Atirei pedras na cruz
Fonte de Águas Vivas e Labaredas de Fogo
A noite havia caído sobre o Morro de Azarath com uma densidade que parecia sufocar até o brilho das estrelas. O relógio na parede da sala marcava quase onze horas. Eu estava pronta, vestindo um casaco grosso por cima do meu vestido de sarja, segurando minha Bíblia e uma garrafa d’água. Era noite de vigília, um daqueles momentos em que os fiéis se reuniam para passar a madrugada em oração, buscando o "avivamento".
O som de uma buzina discreta ecoou lá fora. Eu espiei pela fresta da cortina. Era o carro de Davi. Um sedã prata, polido e comportado, estacionado exatamente onde a luz do poste falhava. Respirei fundo, tentando ignorar o aperto no peito que não tinha nada a ver com fervor religioso. Desde o episódio na igreja, Ravena não havia dado sinal de vida, e o silêncio dela era mais barulhento do que qualquer baile funk.

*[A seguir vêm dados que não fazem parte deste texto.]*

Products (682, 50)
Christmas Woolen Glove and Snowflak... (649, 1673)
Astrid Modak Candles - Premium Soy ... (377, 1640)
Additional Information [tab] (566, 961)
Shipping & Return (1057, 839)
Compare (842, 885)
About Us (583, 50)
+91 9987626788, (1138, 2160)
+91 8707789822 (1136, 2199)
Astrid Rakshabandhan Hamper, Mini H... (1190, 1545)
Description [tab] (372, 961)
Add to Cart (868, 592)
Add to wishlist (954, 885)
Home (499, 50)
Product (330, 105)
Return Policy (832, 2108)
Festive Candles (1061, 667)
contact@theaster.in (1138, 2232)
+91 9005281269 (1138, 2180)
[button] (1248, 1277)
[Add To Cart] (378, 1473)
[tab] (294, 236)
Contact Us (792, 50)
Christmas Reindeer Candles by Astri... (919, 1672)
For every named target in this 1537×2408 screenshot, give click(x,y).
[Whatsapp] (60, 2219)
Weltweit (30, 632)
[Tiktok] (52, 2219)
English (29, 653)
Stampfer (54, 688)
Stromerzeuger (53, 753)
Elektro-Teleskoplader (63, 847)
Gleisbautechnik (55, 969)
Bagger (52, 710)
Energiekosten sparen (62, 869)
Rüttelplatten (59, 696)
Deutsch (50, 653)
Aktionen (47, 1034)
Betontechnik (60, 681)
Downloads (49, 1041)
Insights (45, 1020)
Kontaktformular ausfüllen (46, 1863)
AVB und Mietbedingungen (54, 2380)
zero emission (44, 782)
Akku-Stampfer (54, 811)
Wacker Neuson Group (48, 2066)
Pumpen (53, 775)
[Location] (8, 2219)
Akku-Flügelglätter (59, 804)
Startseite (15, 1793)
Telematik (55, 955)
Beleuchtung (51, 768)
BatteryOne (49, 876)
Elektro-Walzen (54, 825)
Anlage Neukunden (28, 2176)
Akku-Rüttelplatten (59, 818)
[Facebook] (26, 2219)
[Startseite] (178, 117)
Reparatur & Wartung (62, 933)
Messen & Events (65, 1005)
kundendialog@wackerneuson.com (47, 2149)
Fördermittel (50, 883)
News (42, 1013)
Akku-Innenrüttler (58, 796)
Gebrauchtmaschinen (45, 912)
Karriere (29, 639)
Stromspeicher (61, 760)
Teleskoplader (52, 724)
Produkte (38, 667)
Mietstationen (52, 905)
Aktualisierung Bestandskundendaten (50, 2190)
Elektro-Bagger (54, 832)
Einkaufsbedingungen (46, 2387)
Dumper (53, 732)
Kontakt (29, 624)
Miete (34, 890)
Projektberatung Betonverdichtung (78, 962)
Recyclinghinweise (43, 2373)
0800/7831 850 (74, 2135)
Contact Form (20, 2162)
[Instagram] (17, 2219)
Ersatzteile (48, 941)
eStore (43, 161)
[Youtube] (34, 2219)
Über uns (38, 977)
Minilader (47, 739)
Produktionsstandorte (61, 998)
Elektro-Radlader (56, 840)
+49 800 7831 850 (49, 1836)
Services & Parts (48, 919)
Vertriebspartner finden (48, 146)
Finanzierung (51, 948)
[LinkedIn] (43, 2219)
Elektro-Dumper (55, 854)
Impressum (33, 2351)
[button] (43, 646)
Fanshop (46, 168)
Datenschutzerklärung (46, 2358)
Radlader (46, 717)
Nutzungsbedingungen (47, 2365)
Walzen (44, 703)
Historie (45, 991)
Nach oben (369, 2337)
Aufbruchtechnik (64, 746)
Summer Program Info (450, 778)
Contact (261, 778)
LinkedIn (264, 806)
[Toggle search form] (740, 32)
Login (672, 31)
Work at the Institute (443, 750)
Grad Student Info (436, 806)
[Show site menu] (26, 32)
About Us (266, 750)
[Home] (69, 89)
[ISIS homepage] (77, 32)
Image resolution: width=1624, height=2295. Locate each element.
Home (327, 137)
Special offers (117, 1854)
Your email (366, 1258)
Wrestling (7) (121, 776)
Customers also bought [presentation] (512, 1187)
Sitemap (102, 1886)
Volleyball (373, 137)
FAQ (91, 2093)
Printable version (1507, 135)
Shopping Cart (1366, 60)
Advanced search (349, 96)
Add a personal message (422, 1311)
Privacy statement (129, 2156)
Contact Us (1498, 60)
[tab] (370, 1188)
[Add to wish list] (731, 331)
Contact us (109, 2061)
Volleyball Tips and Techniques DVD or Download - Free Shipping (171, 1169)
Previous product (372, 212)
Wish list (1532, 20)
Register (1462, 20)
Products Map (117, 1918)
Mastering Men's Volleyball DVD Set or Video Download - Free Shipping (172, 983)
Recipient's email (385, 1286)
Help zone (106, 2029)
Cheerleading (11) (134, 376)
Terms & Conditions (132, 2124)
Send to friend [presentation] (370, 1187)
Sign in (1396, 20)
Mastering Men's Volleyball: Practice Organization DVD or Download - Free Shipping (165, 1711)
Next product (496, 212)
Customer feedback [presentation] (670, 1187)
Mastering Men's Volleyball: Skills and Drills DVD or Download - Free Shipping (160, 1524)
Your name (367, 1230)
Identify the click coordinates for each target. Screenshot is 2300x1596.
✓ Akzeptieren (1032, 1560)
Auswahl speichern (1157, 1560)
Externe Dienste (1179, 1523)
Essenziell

Saí de casa e caminhei até o carro. Davi desceu, todo solícito, abrindo a porta para mim com um sorriso que ele provavelmente treinava no espelho.
— Boa noite, irmã. Pronta para buscar o renovo? — ele perguntou, a voz transbordando aquela autoconfiança de quem se acha o escolhido.
— Boa noite, Davi. Sim, vamos. O Senhor tem pressa — respondi, tentando soar convicta.
Mas, assim que me sentei no banco do carona e ele fechou a porta, um vulto cruzou a rua. Não foi um vulto qualquer. Foi um rugido. Um motor potente e grave, que parecia rasgar o asfalto, surgiu do nada. Um SUV preto fosco, com vidros tão escuros que pareciam feitos de obsidiana, fechou o carro de Davi em uma manobra agressiva, atravessando-se na frente dele e forçando-o a frear bruscamente.
— Mas o que é isso?! — Davi exclamou, as mãos apertando o volante, o rosto pálido.
A porta do SUV se abriu. Ravena desceu. Ela parecia uma visão saída de um pesadelo elegante: usava uma jaqueta de couro preta sobre uma blusa de gola alta da mesma cor, e o cabelo estava levemente bagunçado pelo vento. Ela não olhou para o carro; ela caminhou direto para a janela do motorista e bateu no vidro com os nós dos dedos.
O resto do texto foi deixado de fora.